**Zitierter Textauszug**
⁂

Willi Münzenberg spielt im Kontext der Herausgabe des Braunbuches eine Rolle, deren Autor*innen wiederum mit den Stationen Künstler*innenkolonie Berlin-Wilmersdorf (bis zum Reichstagsbrand), dann Flucht nach Paris (Druck des "Braunbuch über Reichtagsbrand und Hitlerterror") und schließlich größerenteils Exil in Mexiko verknüpft sind. Besitz von einem Exemplar des und ggf. Mitarbeit am "Braunbuch" waren u.a. Anschuldigungen der Gestapo gegenüber Kurt Wagenseil.

In Kurts Bibliothek gelistet sind mit Impressum "Berlin: Deutscher Verlag" Arthur Berger & Josef Schmid: "Das Reich der Tiere", 3 Bände, 1937; Otto Schulz-Kampfhenkel: "Rätsel der Urwaldhölle. Ein Expeditionsbericht aus Amazonien", 1938; Günther Olberg und Joachim Zabel: "Die Pflanze im Kampf ums Dasein", 1943; A. E. Johann: "Das Ahornblatt. Kanadisches Zwischenspiel", 1944.

 

[ Anmerkungen. annotations. remarques ]

* Günther Eich: "Träume" [NWDR Sendung 1951], Frankfurt: Suhrkamp 1953, zitiert nach Manfred Koch: "Angstgeräusche. Die deutsche Seele im Hörspiel der Nachkriegszeit", Manuskript der Sendung vom 12.10.2020, SWR 2 [PDF].

S. 16 (einleitendes Gedicht): "Ich beneide sie alle, die vergessen können, / die sich beruhigt schlafen legen und keine Träume haben".

⁂

(Gespeicherte Dateneinträge)
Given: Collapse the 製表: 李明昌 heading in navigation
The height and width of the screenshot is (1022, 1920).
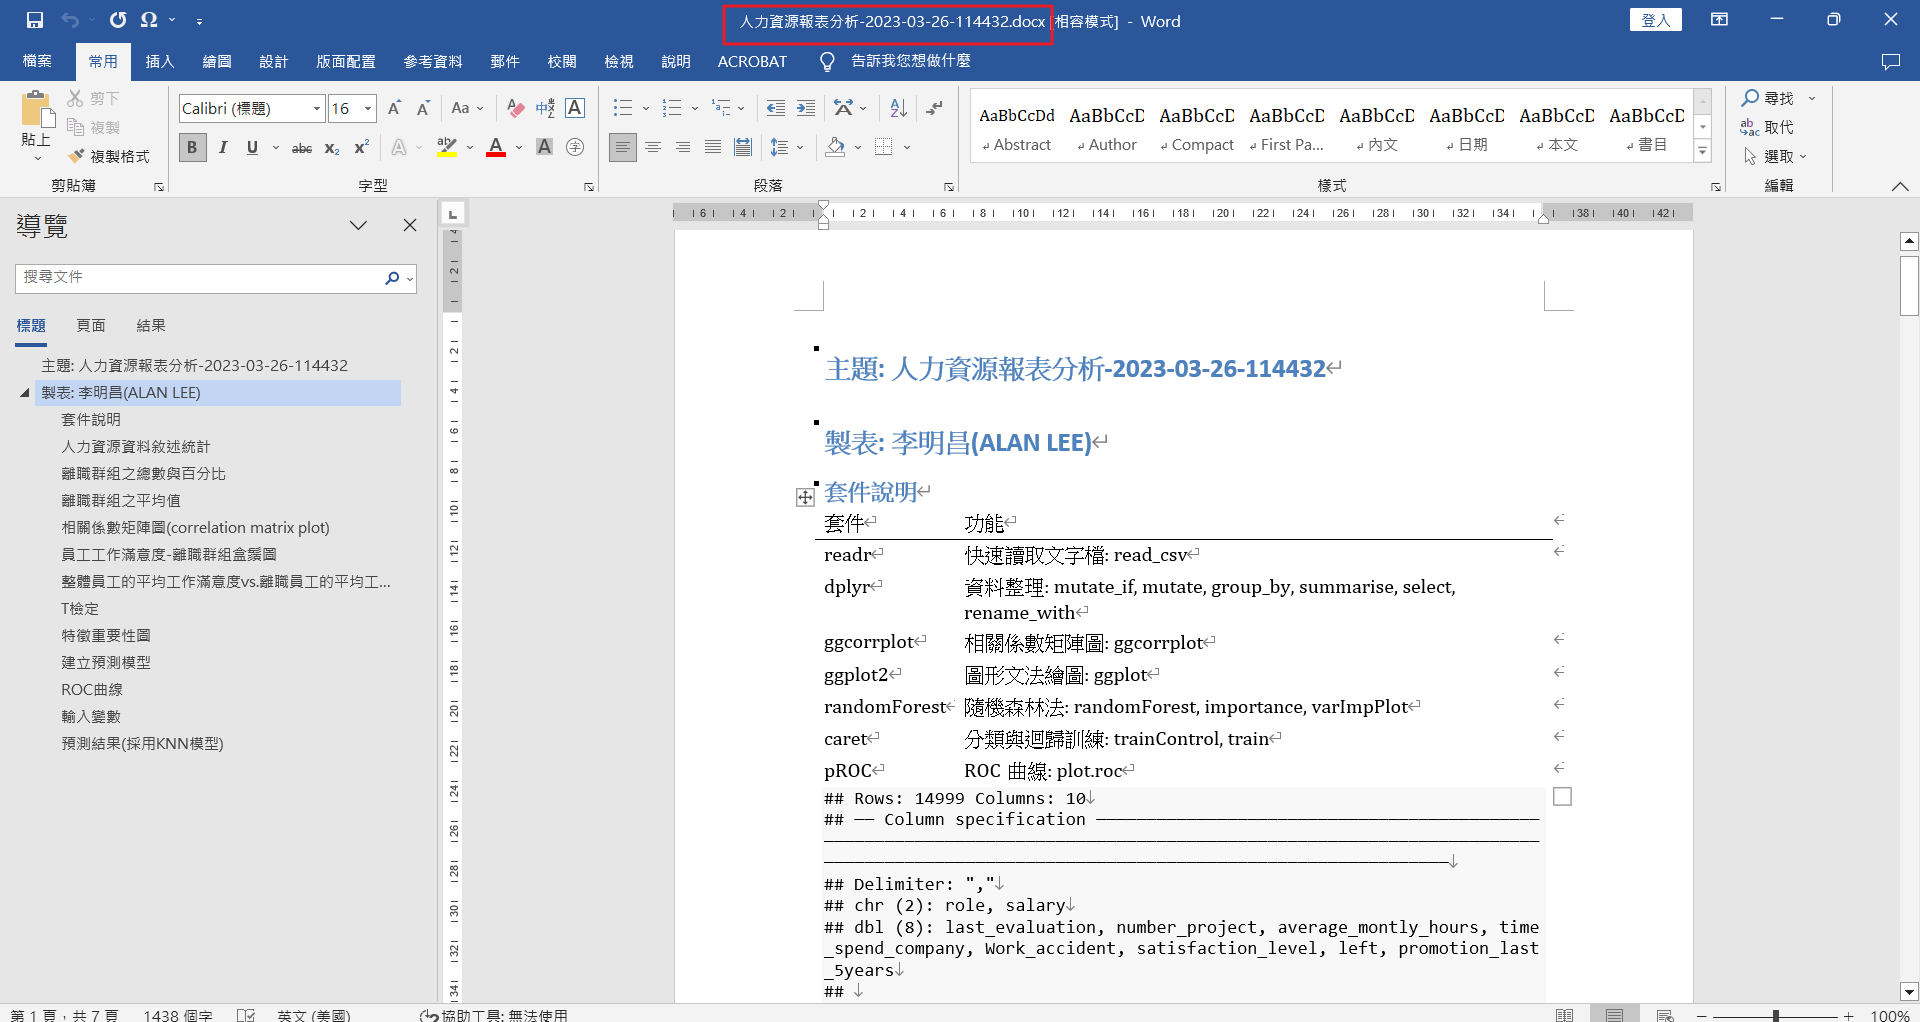Looking at the screenshot, I should point(25,393).
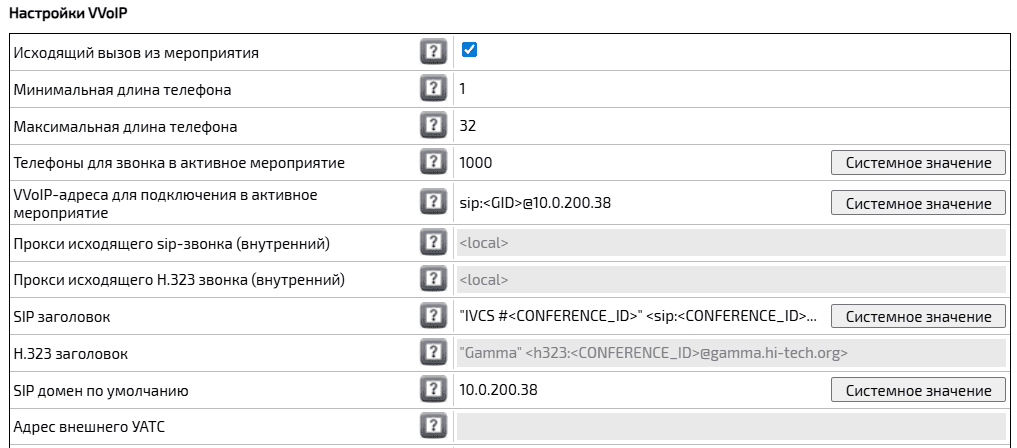1017x448 pixels.
Task: Show help for Прокси исходящего sip-звонка
Action: tap(433, 242)
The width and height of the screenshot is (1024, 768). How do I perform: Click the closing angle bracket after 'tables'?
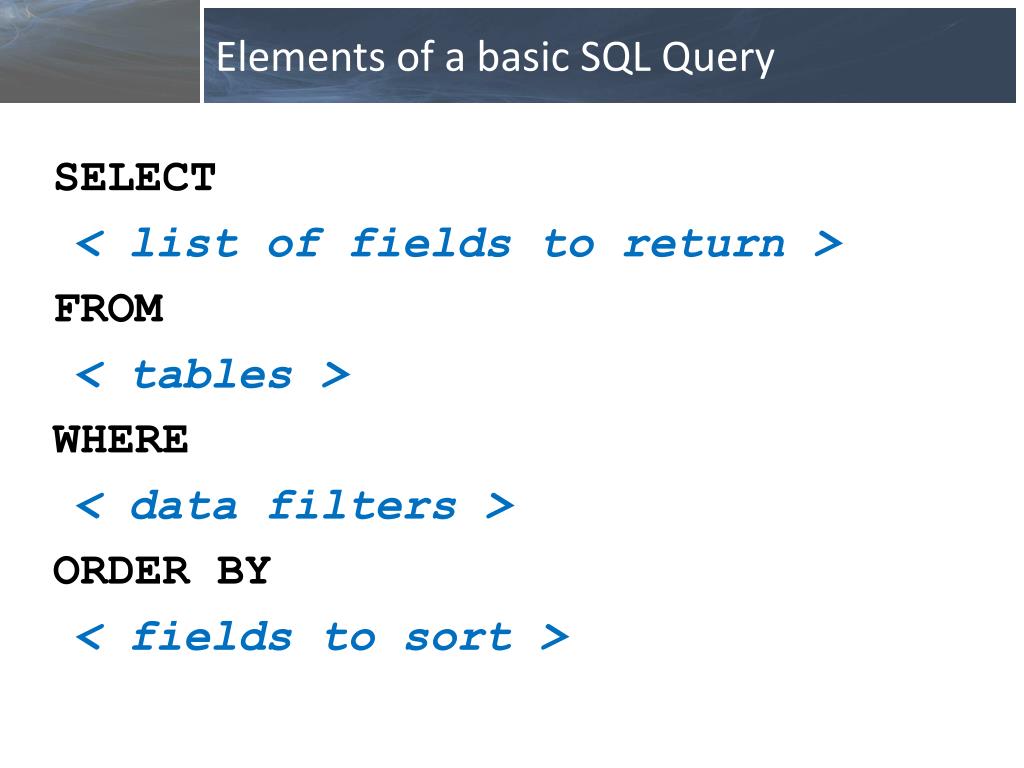pos(336,376)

⁂

**Zu erledigen**
[a] Was warf die Gestapo Kurt Wagenseil laut dem Text über das Braunbuch unter anderem vor?
[b] Setze den Text über das Braunbuch und Kurt Wagenseils Bibliothek nach seinem letzten Satz fort.

**Antworten je Aufgabe**
[a] Er besaß ein Exemplar des "Braunbuchs" und hatte gegebenenfalls daran mitgearbeitet.

[b]
S. 13f. ("Sprecherin: Das erneut eingeschaltete Radio bringt schließlich die Erklärung für das merkwürdige Geräusch. Die Unterhaltungsmusik wird abgelöst von einem Vortrag. Es spricht ein 'Professor Wilkinson' über das Thema 'Die Termiten'[,] Archiv-Ton: Eich, 'Träume'"):

"PROFESSOR: Es lebt sich nicht angenehm, wo es Termiten gibt. Die Insekten zernagen in unersättlichem Hunger schlechthin alles, und der Mensch ist machtlos gegen sie. Ihre Freßmethode ist um so unangenehmer, als man für gewöhnlich erst dann etwas von ihrer zerstörenden Tätigkeit bemerkt, wenn es zu spät ist. Die Termiten haben die Gewohnheit, alle Gegenstände von innen her auszuhöhlen und eine dünne Außenwand wie eine Haut stehen zu lassen, die freilich dann eines Tages wie Staub zerfällt. Da kann es geschehen, daß man sich abends in seinem Haus zur Ruhe legt, und am Morgen erwacht man im Freien, weil das Haus über Nacht zu Staub zerfallen ist.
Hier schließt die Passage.